Data shown |

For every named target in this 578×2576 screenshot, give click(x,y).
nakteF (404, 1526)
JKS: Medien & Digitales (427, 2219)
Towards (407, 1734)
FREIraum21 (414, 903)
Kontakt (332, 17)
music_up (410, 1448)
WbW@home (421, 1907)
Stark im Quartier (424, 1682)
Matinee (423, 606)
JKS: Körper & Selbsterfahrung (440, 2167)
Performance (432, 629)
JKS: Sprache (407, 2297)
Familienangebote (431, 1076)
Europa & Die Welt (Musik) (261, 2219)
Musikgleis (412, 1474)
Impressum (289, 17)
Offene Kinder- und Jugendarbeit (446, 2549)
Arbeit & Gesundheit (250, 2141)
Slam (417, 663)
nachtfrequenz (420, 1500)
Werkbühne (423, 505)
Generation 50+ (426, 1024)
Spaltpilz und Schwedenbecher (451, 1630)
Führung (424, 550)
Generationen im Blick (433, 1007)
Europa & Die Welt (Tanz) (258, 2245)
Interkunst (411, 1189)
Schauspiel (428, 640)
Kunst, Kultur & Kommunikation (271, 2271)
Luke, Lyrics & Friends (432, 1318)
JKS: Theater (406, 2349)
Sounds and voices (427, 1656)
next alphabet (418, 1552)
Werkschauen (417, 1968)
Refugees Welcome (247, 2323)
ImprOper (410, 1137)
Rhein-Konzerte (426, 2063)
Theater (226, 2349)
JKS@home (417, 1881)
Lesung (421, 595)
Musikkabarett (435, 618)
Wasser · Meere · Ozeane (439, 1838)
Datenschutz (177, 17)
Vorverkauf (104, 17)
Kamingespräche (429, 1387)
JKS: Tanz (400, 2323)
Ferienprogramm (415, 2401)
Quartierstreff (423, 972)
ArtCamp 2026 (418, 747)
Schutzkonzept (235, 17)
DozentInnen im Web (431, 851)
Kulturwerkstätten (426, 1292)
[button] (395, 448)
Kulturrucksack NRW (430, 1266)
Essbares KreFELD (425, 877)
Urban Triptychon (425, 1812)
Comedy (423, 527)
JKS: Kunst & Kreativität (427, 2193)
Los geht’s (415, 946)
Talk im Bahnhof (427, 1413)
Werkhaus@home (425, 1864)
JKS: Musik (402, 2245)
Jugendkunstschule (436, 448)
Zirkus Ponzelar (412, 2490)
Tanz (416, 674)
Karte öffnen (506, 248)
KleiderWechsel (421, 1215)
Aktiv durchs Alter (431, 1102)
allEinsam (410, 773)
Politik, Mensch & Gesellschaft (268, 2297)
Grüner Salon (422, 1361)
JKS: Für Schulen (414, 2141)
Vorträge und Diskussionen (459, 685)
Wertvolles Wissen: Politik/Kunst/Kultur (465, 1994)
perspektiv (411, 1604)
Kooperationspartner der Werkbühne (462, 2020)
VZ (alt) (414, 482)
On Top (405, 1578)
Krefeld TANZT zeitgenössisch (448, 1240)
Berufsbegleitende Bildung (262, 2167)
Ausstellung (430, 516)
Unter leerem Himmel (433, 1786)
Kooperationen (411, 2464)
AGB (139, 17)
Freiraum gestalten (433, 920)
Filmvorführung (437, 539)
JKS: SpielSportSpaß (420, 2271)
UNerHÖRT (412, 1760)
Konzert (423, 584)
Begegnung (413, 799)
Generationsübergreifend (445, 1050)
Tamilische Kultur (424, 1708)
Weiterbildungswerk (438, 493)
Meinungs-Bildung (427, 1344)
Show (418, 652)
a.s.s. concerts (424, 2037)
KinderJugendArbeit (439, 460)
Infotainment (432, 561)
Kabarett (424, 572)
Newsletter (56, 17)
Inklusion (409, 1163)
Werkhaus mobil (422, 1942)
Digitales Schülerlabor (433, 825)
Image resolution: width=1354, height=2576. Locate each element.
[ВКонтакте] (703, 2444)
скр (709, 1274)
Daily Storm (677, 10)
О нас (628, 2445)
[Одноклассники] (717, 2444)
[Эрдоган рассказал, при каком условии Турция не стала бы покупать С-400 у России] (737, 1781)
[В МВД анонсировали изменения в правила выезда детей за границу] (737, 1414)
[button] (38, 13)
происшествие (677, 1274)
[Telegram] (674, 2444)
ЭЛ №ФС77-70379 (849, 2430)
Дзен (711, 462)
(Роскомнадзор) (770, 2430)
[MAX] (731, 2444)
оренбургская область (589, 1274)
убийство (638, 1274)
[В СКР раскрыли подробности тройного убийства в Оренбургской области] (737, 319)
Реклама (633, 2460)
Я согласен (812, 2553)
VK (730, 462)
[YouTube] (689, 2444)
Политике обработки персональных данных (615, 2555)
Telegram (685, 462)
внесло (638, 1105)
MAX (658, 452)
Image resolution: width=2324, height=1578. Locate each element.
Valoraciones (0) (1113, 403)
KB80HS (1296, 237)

What is needed | Each line containing the word "element" must be pulled from the listing and copied.

Exercise solution |
Image resolution: width=1354, height=2576. Locate each element.
Image resolution: width=2324, height=1578. Locate each element.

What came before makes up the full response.